[Items from a dataset]
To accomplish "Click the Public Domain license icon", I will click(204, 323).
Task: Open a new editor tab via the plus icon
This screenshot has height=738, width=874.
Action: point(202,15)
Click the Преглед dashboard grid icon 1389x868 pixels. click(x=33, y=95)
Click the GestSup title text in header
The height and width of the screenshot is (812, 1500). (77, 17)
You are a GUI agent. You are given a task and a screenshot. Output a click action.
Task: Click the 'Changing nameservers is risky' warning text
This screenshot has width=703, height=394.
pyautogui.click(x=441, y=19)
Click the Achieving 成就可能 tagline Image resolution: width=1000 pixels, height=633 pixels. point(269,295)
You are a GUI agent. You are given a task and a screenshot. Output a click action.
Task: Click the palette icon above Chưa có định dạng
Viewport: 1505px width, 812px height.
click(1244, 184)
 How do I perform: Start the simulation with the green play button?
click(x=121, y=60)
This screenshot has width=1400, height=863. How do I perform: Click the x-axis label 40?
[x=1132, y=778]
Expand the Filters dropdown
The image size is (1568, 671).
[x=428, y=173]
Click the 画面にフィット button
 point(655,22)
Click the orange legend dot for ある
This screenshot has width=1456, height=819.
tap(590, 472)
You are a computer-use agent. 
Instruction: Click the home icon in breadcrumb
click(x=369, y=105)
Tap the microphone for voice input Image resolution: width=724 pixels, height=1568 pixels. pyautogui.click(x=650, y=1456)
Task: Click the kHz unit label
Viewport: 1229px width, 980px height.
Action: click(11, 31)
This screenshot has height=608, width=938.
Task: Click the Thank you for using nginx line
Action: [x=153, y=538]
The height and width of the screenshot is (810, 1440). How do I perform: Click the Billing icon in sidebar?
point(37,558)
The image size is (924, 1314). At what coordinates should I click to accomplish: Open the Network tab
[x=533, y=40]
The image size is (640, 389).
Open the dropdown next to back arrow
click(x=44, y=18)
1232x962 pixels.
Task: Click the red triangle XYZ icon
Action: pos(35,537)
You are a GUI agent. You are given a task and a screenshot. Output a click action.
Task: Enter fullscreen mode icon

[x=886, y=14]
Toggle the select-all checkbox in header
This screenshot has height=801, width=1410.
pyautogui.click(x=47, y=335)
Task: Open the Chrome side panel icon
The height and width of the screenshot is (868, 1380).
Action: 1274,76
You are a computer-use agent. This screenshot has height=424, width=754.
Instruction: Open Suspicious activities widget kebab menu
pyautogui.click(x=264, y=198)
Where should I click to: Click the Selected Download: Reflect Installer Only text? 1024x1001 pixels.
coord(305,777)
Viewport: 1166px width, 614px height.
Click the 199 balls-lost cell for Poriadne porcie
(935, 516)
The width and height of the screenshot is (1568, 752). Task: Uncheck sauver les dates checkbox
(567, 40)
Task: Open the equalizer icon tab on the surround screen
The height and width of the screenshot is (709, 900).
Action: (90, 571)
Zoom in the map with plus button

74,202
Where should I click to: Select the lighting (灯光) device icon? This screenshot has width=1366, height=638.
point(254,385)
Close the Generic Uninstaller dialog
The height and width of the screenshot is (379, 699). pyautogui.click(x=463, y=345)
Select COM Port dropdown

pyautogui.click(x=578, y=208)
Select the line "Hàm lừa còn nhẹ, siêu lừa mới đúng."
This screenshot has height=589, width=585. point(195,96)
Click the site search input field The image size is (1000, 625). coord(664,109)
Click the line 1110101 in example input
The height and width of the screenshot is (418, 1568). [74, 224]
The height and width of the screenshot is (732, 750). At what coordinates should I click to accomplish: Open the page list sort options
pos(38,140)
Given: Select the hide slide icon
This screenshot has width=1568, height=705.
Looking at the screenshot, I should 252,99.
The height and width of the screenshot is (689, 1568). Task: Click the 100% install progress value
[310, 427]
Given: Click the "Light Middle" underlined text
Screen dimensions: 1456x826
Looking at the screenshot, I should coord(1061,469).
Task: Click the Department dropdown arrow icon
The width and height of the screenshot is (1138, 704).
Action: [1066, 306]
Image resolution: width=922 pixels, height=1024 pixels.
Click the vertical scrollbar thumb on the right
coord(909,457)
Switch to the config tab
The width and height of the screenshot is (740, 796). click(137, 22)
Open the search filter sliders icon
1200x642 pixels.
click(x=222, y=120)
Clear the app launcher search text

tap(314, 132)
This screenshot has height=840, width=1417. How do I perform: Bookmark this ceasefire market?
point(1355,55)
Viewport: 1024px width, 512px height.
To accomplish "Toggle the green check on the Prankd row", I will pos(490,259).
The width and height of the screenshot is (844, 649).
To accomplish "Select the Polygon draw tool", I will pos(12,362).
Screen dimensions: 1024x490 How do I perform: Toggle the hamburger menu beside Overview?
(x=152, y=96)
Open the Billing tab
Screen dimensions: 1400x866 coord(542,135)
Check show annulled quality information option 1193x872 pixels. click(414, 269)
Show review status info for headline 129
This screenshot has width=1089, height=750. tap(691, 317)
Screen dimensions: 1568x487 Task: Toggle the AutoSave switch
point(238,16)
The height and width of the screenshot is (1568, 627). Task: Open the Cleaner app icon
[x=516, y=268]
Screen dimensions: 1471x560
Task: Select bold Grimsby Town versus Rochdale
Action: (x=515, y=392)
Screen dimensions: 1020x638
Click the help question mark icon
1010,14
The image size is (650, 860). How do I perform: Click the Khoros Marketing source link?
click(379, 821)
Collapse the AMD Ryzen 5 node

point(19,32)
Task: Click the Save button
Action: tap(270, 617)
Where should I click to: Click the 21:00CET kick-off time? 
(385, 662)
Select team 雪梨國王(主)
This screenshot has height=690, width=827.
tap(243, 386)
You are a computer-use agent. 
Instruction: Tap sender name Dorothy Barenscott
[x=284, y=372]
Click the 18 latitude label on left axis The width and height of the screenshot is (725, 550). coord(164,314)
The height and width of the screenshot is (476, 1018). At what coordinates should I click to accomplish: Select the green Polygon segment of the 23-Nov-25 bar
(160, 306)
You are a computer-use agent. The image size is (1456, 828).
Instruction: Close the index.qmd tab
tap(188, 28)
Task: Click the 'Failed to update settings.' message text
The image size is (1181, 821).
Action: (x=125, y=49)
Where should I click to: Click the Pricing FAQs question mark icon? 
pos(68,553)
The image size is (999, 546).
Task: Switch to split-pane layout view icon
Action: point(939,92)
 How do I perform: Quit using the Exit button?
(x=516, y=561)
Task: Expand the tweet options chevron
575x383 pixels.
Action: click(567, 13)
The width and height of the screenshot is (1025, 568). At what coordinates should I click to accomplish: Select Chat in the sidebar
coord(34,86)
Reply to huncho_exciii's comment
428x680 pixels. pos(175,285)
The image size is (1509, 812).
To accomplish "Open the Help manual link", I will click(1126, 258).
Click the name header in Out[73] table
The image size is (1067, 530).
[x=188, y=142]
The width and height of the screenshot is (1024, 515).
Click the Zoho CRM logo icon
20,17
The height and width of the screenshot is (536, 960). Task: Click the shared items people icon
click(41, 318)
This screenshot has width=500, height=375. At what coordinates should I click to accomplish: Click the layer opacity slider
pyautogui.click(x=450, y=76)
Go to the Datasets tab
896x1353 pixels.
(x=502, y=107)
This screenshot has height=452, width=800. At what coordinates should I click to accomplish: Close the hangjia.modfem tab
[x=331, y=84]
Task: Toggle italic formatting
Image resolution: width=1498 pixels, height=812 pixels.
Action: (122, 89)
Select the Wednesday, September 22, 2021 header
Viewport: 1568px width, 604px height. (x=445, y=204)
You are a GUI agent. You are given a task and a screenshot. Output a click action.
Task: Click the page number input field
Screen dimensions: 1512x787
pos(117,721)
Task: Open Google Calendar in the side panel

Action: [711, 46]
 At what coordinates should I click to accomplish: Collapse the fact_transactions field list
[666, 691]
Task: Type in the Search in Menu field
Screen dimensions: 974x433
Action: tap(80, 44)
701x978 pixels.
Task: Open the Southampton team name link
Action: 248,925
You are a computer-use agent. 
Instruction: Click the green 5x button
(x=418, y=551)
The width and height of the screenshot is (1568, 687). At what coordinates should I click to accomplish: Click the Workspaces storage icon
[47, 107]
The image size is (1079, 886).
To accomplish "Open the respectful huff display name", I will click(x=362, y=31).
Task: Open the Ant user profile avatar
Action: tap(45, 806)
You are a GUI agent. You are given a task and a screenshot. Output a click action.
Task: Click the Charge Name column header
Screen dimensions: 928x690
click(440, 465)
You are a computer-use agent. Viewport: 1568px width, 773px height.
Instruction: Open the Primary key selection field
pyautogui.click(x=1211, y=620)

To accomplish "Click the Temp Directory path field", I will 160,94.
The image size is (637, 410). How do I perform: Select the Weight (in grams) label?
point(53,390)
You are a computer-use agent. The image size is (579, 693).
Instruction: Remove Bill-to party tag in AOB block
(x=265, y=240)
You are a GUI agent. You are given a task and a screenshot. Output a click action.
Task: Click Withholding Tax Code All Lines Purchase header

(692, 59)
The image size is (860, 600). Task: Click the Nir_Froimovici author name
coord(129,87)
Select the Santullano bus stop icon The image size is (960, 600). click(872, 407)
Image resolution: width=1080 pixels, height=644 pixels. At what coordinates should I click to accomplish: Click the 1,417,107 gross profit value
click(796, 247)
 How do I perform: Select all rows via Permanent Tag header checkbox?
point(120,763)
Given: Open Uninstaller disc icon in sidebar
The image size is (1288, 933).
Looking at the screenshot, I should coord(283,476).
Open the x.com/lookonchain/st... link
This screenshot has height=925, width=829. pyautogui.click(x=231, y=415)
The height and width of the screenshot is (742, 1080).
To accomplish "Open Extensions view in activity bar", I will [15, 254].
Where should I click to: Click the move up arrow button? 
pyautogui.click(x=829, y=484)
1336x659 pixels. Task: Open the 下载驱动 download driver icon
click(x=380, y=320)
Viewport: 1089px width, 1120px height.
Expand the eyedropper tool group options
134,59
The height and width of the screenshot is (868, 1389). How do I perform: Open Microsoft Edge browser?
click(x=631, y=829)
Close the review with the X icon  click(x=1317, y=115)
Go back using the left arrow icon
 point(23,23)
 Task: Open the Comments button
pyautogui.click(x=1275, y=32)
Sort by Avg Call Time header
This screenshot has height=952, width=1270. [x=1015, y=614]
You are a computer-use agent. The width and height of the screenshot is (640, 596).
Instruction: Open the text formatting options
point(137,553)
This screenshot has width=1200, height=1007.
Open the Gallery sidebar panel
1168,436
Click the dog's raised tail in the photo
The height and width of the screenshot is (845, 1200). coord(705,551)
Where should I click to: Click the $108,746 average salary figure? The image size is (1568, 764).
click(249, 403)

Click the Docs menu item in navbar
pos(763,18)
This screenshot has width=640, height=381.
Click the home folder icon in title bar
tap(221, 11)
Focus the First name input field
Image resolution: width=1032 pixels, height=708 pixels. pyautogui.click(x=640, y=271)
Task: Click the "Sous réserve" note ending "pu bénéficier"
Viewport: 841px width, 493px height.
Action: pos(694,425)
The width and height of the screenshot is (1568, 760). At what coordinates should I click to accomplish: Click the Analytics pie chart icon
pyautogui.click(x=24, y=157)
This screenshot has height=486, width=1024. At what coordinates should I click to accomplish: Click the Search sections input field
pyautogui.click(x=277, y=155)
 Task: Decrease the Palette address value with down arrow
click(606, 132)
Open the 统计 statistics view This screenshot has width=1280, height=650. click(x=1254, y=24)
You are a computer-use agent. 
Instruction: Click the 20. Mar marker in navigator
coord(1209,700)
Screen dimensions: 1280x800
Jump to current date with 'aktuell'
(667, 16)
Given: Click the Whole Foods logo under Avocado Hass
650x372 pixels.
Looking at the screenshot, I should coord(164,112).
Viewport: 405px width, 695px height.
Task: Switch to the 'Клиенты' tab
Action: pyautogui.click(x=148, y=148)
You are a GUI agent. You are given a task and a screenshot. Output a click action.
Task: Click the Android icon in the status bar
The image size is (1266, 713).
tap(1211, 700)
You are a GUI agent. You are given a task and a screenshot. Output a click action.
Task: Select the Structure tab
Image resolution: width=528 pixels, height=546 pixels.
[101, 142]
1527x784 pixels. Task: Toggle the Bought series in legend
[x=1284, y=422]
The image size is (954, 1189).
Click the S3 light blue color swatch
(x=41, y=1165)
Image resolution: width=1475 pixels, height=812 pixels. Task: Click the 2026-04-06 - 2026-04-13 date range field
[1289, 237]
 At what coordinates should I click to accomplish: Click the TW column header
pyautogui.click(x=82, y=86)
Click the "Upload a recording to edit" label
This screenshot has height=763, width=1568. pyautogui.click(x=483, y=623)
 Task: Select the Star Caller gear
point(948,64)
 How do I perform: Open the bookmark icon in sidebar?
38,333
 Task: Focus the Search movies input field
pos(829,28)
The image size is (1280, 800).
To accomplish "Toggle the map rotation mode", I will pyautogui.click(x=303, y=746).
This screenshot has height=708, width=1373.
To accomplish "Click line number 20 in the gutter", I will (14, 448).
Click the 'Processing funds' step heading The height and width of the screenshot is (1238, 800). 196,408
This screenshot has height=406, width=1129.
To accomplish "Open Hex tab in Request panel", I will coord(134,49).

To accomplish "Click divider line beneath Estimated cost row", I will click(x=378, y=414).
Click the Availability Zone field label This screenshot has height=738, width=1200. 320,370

» THE TASK: Every line above from the line with "Screen dimensions: 1512x787" to the line with "Task: Click the Charge Name column header", inclusive, must be returned exactly; no other line belongs in the reply.

» ANSWER TO THE PROBLEM:
Screen dimensions: 1512x787
pos(117,721)
Task: Open Google Calendar in the side panel

Action: [711, 46]
 At what coordinates should I click to accomplish: Collapse the fact_transactions field list
[666, 691]
Task: Type in the Search in Menu field
Screen dimensions: 974x433
Action: tap(80, 44)
701x978 pixels.
Task: Open the Southampton team name link
Action: 248,925
You are a computer-use agent. 
Instruction: Click the green 5x button
(x=418, y=551)
The width and height of the screenshot is (1568, 687). At what coordinates should I click to accomplish: Click the Workspaces storage icon
[47, 107]
The image size is (1079, 886).
To accomplish "Open the respectful huff display name", I will click(x=362, y=31).
Task: Open the Ant user profile avatar
Action: tap(45, 806)
You are a GUI agent. You are given a task and a screenshot. Output a click action.
Task: Click the Charge Name column header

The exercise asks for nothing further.